*** Exercise material ***

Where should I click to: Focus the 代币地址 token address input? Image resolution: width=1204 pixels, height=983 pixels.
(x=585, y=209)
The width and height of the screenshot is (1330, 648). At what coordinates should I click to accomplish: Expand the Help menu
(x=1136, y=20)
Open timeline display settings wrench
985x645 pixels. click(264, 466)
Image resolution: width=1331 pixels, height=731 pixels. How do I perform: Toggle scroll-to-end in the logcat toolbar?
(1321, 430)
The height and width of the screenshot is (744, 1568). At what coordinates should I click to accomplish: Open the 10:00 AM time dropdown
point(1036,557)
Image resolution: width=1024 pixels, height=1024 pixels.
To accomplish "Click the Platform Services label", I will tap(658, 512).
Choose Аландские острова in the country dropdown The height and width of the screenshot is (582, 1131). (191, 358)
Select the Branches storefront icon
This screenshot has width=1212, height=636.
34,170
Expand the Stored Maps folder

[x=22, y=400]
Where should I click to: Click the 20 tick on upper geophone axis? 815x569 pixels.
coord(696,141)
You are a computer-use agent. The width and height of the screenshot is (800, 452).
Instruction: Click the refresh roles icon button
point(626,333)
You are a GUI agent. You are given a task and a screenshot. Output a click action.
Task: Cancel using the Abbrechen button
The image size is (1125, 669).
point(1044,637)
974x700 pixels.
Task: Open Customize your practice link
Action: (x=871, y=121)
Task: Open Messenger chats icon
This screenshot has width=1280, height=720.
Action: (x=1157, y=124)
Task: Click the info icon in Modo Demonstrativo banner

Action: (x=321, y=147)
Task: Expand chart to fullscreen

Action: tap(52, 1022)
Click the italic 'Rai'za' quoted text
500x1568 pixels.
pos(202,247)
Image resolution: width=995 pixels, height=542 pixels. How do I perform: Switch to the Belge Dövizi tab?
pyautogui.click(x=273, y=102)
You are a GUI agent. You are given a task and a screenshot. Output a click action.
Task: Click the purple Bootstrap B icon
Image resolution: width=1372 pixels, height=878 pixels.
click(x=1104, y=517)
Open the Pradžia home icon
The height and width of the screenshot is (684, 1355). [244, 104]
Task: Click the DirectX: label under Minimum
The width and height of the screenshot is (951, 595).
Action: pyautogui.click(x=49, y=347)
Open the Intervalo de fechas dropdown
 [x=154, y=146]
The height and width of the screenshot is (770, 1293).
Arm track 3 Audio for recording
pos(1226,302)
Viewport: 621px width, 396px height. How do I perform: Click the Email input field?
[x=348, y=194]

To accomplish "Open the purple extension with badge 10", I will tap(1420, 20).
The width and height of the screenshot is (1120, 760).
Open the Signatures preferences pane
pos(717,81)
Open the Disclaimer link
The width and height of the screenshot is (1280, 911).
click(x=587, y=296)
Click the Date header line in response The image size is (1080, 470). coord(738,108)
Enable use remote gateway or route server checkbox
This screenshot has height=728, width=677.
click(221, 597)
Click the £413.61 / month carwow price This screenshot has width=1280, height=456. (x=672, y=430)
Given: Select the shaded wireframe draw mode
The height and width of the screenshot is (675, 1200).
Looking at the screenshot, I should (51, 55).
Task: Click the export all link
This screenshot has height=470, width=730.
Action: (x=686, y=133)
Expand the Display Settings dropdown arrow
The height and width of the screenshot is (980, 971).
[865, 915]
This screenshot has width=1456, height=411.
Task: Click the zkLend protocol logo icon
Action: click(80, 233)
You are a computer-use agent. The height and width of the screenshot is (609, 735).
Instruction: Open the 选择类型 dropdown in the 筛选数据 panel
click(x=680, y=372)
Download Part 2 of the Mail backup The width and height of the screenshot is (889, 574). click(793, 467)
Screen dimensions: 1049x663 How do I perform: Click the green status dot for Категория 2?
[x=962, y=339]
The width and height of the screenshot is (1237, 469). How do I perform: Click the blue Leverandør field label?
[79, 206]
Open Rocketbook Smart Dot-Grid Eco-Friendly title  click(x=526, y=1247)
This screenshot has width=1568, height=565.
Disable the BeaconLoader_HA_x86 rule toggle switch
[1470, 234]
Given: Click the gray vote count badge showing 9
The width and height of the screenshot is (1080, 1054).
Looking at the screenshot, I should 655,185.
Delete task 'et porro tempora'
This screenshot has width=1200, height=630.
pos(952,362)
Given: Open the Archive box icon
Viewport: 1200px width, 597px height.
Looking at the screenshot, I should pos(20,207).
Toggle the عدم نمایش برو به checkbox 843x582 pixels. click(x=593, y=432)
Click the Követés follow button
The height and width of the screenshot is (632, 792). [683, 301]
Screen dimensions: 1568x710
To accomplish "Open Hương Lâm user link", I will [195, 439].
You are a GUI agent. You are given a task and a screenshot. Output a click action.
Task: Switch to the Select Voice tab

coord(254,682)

*** End of Exercise material ***

* _Task brief_: The word to look for is "purple"; copy out every line of the entries that holds it.

* _Response for this exercise_:
Task: Click the purple Bootstrap B icon
To accomplish "Open the purple extension with badge 10", I will tap(1420, 20).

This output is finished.